The company argues that Fox News, a network that has several pro-Trump personalities, pushed the false claims to explain the former president’s loss. The cable giant lost viewers after the election and some Trump supporters felt they did not support Republicans enough.
Dominion’s lawyers said Fox News’ behavior differed greatly from other media reports on the claims.
“This was a conscious, business-conscious decision to approve, repeat, and spread these lies to maintain their vision,” said Susman Godfrey’s attorney Justin Nelson.
Although Dominion serves 28 states, until the 2020 election it had been largely unknown outside the electoral community. He is now widely targeted by conservative circles, seen by millions of people as one of the main villains of a fictional story in which Democrats across the country conspired to steal votes from Trump, according to the lawsuit.
Dominion employees, from its software engineers to its founder, have been harassed. Some received death threats. And the company has suffered “enormous and irreparable economic damage,” lawyers said.
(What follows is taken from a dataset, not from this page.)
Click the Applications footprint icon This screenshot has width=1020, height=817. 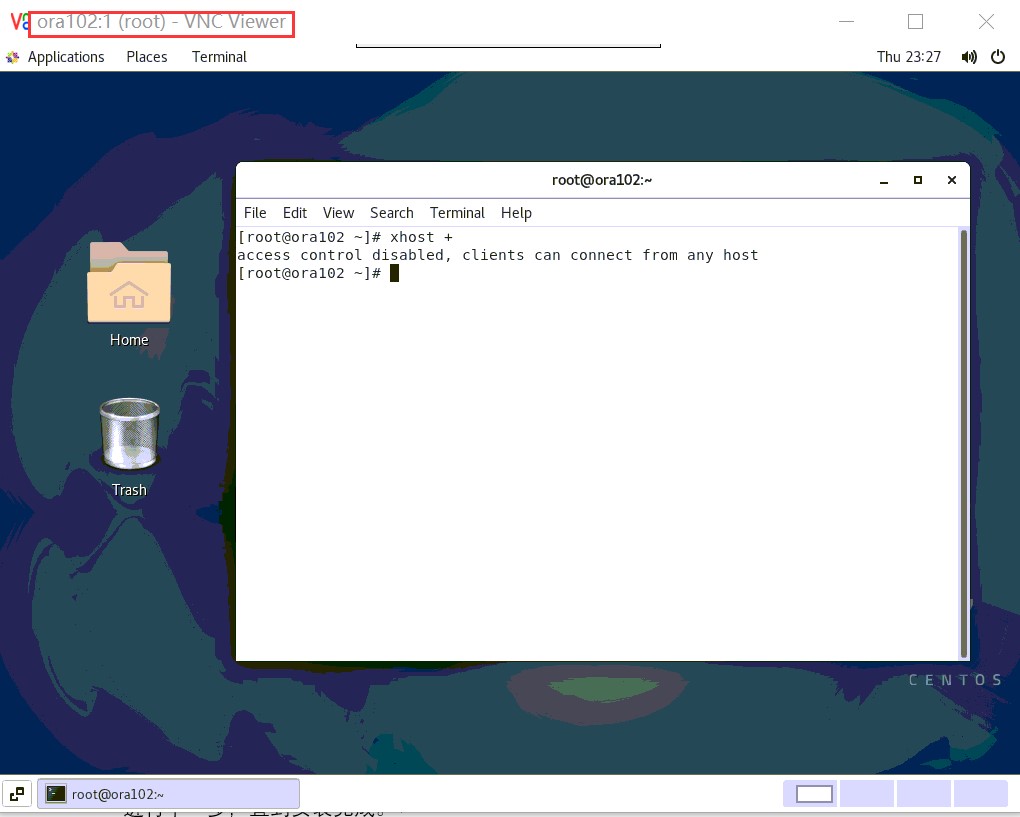click(x=11, y=57)
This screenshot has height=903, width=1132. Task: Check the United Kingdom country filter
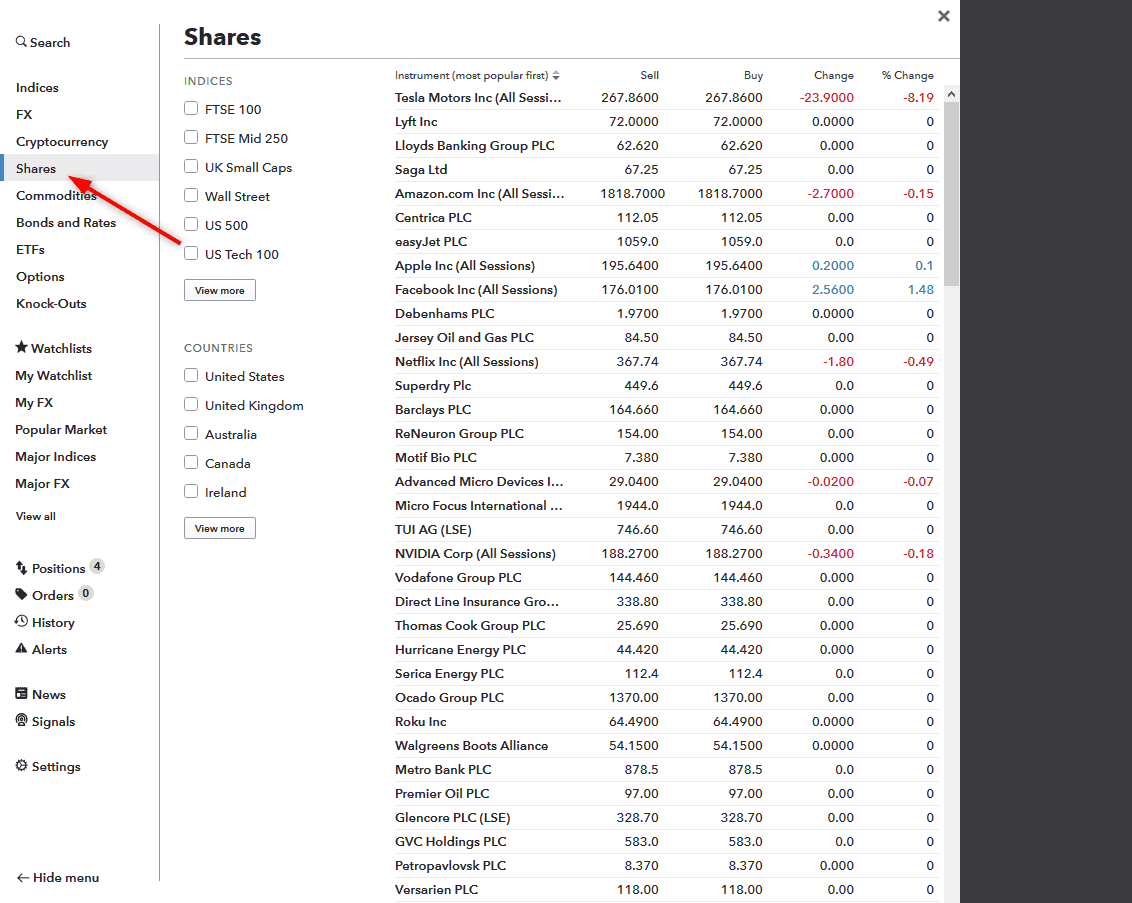(x=191, y=405)
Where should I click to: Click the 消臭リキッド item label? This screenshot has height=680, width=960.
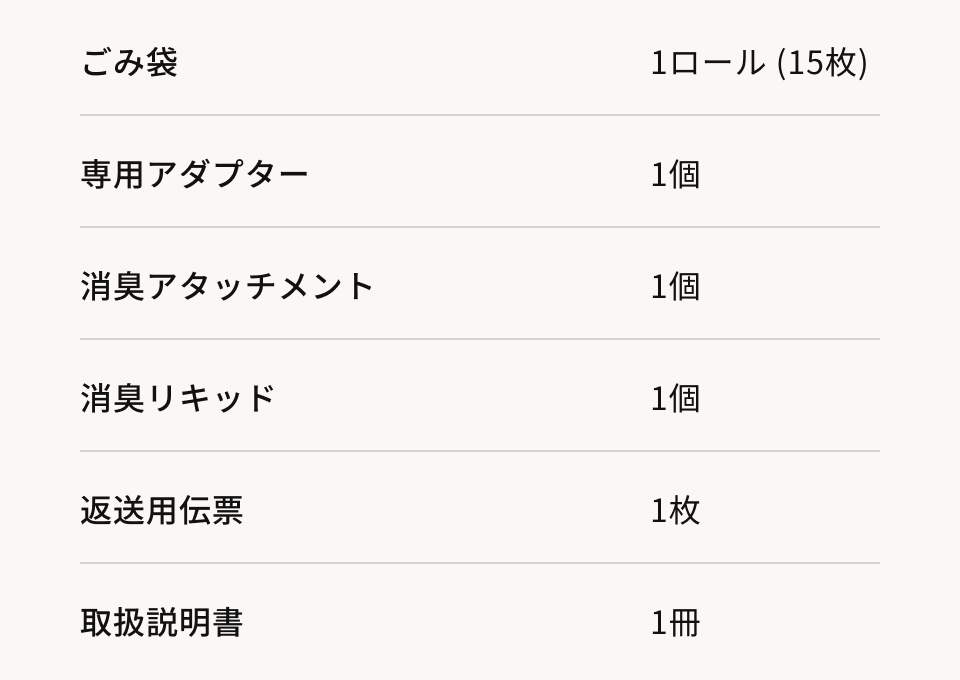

Dominion has also sued Minnesota-based Giuliani, Powell and CEO of MyPillow over the claims. A rival technology company, Smartmatic USA, also sued Fox News for election claims. Unlike Dominion, Smartmatic’s participation in the 2020 election was limited to Los Angeles County.
Dominion’s lawyers said they have not yet filed lawsuits against specific media personalities on Fox News, but the door remains open. Some on Fox News knew the allegations were false, but their comments were drowned out, lawyers said.
“The dollar stops with Fox for that,” lawyer Stephen Shackelford said. “Fox chose to put it on all of its multiple platforms. They relayed it, they re-posted it on social media and elsewhere.”
The lawsuit was filed in Delaware, where the two companies are incorporated, although Fox News is headquartered in New York and Dominion is headquartered in Denver.